What are the 3 vestibular system functions?

A

Detect and inform about head movements
Keep images fixed on the retina during head movements
Maintain postural control

17
Q

How does the vestibular system work to carry out its functions i.e. detect head movements?

A

Hair cells have a resting potential, this has a basal nerve discharge

Movement of the head = movement of the inner ear fluid = movement of cilia

The movement of stereocilia towards kinocilia = excitation and depolarisation of the cell = increased nerve discharge

Movement of stereocilia away from kinocilia = inhibition and hyperpolarisation = reduced nerve discharge

So when moving your head, whilst in one ear you get excitation, in the other you get inhibition

18
Q

How do the otolith organs work / detect head movement?

A

Otolith movement is detected by linear acceleration and tilt

Utricle = horizontal movement

Saccule = vertical movement

19
Q

How do the semicircular canals work / detect head movement?

A

Detects angular acceleration

Movement of the head = movement of the endolymph = displacement of the cupulla = deflection of the hair cells

Signal on the nerve = velocity

20
Q

How do the semicircular canals work in pairs?

A

Both the lateral planes work together - i.e. on either side of the ear
Anterior from one side with posterior from opposite side work together i.e. right anterior and left posterior, left anterior and right posterior

21
Q

What are the 2 main reflexes and their functions?

A

Vestibulo-ocular reflex (VOR) - fastest reflex in the body, keep eyes fixed on image while head is moving
Vestibulo Spinal Reflex (VSR) - maintain posture and stay upright, works when we lose balance

22
Q

How does the vestibulo-ocular reflex (VOR) work?

A

Image stays fixed on retina

Connection between vestibular and oculomotor nuclei

Works by having the eye move in the opposite direction of the head but at the same velocity and amplitude e.g. eyes move to the left and head moves to the right

23
Q

How does the vestibulo spinal reflex (VSR) work?

A

Motor neurons to the limb muscles (lateral tract)

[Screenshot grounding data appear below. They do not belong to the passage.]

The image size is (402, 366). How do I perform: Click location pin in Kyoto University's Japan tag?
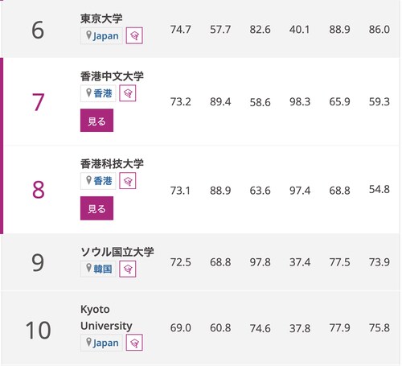pyautogui.click(x=88, y=342)

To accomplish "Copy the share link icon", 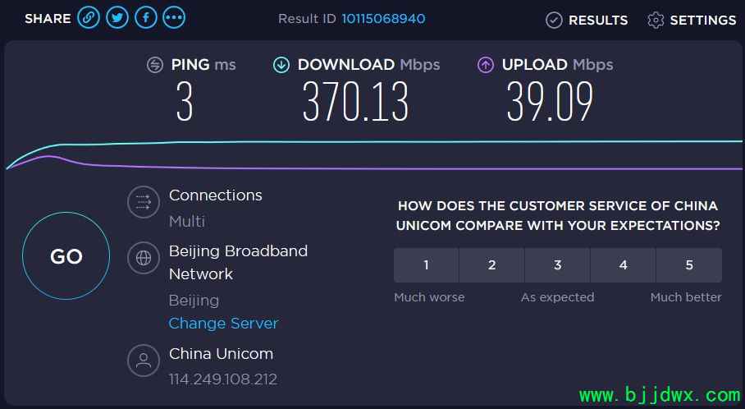I will pyautogui.click(x=89, y=18).
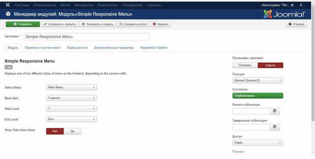Click the Заголовок title input field
The height and width of the screenshot is (159, 315).
[86, 37]
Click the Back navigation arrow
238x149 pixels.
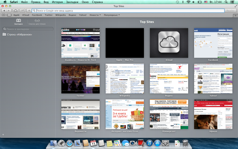(x=4, y=10)
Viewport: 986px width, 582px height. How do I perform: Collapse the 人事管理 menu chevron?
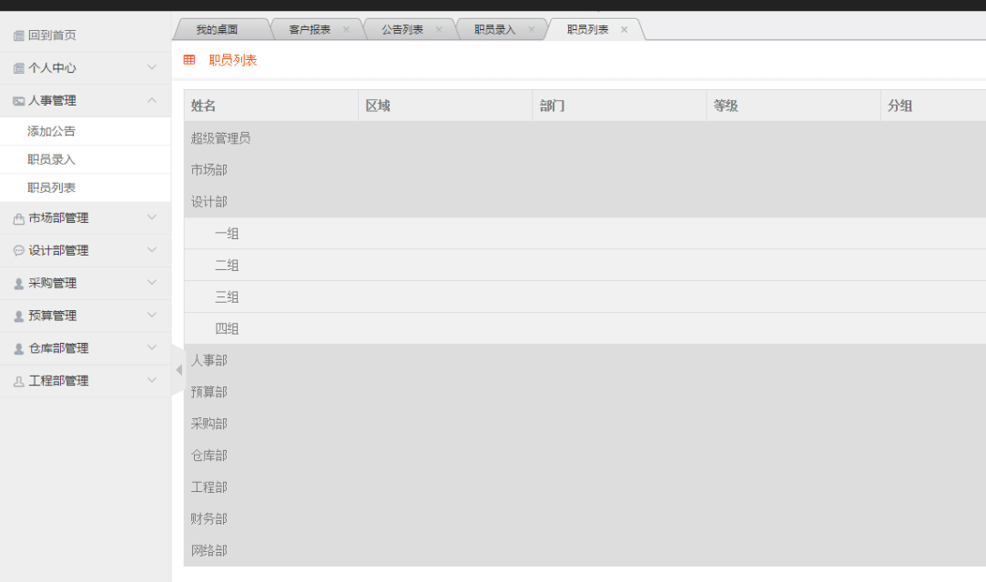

Motor neurons to the neck and back muscles (medial tract)

Postural control and avoidance of falls = head movement detected by vestibular organ and is transmitted to the vestibular nuclei and spinal cord, so compensatory body movement is made

24
Q

How can the vestibular system be assessed in a patient?

A

Anamnesis - history

Test posture and gait - posturography = recording of walk, questionnaires

Cerebellar function - typical neurological assessments

Eye movements - clinical testing, or recording eye movements

25
Q

What are some specific vestibular tests to assess how the vestibular organ is working?

A

Caloric test
vHIT (video vestibular impulse test)
VEMP (vestibular evoked myogenic potential)
Rotational test

26
Q

How do each of these tests below work?

Caloric test
vHIT (video vestibular impulse test)
VEMP (vestibular evoked myogenic potential)
Rotational test

A

Caloric test - stimulate inner ear with different temperatures which should generate nystagmus (involuntary eyemovement)

vHIT - test both ears simultaneously, measures function (good for assessing recovery, not finding the problem)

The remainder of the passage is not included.